Scanning Tunneling Microscopy Fractal Characterization of Poly (o-toluidine) Films Produced Electrochemically on Polyfaceted Gold Single Crystal Spheres

Abstract

The topography evolution of a poly(o-toluidine) layer (the object) electrodeposited on a polyfaceted Au single crystal from 0.5 M H₂SO₄ + 0.65 M o-toluidine aqueous solution at 25 °C has been studied combining nanometer scale ex-situ scanning tunneling microscopy and electrochemical techniques. A thin polymer layer structure consists of nodular elements following the substrate topography, whereas a thick polymer structure corresponds to a rather disordered structure made up of agglomerates formed by nodular elements with average diameter size d_s ≅ 15 nm.

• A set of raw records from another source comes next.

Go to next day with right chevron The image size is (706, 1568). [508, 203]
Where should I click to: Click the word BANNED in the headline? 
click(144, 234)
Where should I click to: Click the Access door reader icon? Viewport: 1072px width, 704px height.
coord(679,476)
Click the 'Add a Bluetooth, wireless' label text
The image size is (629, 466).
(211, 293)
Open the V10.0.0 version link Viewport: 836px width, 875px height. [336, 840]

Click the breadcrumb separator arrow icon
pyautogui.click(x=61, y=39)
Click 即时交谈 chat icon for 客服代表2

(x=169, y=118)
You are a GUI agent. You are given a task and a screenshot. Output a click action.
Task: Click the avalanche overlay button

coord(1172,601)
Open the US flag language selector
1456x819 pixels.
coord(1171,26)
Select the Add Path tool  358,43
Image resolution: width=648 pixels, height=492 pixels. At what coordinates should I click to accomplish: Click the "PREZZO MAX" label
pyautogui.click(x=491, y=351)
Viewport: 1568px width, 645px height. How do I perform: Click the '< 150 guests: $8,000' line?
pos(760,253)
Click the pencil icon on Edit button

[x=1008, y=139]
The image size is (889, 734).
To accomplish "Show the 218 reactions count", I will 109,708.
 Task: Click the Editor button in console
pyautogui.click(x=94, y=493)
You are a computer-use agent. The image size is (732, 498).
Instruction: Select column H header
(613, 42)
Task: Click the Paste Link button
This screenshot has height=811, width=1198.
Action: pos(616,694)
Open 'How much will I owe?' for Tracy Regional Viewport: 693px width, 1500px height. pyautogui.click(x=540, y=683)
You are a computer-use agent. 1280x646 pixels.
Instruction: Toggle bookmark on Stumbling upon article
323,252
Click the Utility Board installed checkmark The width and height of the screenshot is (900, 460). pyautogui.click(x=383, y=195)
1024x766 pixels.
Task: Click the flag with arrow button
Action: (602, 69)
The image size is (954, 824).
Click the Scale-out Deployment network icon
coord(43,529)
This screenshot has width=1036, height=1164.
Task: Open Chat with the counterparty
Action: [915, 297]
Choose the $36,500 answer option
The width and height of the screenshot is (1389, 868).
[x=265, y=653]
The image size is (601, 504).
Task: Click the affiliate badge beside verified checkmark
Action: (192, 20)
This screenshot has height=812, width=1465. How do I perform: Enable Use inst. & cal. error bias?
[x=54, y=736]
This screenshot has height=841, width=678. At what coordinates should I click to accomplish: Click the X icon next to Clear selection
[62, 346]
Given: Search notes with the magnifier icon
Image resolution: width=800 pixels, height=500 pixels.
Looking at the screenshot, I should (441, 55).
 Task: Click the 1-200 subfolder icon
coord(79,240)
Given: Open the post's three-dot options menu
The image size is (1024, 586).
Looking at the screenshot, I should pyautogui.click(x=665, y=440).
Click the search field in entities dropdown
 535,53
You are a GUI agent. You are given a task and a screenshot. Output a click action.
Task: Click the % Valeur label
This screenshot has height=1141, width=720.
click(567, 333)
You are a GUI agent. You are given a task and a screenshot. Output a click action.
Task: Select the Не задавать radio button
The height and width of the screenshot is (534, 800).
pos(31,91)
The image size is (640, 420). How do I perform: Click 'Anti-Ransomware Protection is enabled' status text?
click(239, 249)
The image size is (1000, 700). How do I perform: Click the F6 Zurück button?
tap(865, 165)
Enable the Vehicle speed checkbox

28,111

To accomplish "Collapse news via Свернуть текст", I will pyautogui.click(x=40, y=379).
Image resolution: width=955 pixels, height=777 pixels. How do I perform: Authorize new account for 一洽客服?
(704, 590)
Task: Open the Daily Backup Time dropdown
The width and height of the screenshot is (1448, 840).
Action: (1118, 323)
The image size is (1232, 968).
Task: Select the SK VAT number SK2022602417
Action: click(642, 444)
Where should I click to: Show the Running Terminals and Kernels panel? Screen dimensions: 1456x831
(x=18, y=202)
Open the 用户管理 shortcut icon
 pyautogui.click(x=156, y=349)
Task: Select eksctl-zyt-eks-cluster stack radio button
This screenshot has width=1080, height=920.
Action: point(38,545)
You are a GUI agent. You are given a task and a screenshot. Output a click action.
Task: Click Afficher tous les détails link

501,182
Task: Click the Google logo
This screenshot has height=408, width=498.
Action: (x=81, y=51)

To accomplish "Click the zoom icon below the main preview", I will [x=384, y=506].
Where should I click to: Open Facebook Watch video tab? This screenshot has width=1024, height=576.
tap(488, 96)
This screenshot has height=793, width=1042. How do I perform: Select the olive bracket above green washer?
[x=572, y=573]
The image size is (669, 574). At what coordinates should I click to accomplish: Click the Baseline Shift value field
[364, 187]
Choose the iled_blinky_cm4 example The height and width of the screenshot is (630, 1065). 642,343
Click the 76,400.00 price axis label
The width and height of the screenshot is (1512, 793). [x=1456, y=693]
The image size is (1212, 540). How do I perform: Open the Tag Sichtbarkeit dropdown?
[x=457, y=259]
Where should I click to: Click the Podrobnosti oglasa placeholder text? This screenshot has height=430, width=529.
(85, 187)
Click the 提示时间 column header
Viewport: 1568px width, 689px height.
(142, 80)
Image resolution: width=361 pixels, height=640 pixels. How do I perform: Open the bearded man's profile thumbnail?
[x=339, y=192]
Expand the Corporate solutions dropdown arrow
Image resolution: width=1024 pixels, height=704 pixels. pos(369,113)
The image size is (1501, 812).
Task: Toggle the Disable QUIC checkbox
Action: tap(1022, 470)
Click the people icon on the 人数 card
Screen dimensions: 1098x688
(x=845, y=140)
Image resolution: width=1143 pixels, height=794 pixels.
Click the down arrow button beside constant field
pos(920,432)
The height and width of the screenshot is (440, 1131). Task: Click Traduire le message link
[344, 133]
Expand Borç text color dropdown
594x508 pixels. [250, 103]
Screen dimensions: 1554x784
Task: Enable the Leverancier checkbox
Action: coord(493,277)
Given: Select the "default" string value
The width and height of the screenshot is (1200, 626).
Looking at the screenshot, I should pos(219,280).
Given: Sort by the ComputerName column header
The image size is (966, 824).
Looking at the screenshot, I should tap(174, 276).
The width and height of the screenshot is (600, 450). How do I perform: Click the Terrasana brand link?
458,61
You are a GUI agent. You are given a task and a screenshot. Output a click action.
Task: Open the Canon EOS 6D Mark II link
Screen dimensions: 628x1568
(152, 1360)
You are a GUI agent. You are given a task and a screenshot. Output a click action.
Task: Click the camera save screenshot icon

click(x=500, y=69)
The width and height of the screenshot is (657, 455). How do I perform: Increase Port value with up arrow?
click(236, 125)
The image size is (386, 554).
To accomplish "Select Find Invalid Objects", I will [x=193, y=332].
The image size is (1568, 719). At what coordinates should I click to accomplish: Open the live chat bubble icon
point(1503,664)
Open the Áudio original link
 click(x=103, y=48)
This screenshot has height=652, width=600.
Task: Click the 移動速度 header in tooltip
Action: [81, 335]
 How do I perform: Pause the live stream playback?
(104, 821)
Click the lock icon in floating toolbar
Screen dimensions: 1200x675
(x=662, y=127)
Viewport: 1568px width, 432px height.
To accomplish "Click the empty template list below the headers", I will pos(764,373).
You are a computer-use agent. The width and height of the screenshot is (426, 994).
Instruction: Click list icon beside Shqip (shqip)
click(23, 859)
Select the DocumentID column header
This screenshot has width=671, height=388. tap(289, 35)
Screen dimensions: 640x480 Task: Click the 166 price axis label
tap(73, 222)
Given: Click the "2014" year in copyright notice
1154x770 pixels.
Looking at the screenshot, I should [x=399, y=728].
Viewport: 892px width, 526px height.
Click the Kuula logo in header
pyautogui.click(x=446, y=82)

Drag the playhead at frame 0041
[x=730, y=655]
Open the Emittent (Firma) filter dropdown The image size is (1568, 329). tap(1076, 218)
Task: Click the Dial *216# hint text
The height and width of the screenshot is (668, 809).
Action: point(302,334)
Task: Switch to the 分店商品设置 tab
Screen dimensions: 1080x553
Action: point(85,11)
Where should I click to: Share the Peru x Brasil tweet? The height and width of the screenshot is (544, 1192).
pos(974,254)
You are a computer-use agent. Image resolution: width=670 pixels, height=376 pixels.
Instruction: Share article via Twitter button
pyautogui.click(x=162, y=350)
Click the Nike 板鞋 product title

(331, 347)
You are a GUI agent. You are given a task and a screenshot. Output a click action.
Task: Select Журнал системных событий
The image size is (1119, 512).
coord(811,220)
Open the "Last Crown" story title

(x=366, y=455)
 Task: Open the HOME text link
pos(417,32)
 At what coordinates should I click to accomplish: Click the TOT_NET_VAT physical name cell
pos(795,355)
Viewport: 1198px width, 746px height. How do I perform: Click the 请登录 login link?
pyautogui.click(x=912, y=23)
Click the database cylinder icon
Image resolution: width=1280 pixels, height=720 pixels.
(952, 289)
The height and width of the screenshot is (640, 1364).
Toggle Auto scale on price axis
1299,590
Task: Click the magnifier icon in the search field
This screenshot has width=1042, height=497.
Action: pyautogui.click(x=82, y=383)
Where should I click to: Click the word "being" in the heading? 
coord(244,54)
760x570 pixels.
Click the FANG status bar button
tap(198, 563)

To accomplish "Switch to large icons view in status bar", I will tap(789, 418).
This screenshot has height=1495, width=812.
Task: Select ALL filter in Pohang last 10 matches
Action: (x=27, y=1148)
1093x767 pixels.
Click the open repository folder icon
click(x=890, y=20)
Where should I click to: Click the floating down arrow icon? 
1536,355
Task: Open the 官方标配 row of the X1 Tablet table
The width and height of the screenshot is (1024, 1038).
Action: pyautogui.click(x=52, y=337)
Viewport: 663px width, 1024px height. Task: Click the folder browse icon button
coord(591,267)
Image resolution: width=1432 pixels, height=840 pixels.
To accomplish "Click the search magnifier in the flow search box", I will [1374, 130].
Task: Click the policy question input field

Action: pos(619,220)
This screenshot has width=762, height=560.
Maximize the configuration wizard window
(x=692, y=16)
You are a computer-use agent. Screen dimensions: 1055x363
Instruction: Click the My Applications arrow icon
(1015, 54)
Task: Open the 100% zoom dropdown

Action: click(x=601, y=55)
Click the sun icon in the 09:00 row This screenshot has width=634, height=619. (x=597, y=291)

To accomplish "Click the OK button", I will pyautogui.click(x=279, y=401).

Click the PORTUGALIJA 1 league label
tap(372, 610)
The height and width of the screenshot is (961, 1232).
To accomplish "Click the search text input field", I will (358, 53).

In contrast to the former one, this structure is independent of the substrate topography. For thick layers ξ, the root-mean-square roughness of the polymer coating, and L_s, the scan length, fulfill a ξ ∝ L^α relationship with a = 0.33 ± 0.05 for L_s > d_s and α = 0.85 ± 0.05 for L_s < d_s- Accordingly, the polymer layer surface behaves as a self-affine fractal. For L_s < d_s the value of a agrees with that predicted for moving interfaces generated by the Eden model, whereas for L_s < d_s the value of a approaches that expected from an Euclidean surface. The topographic analysis of these polymer layers can be related to the kinetics of electrochemical reactions at polymer-coated Au electrodes.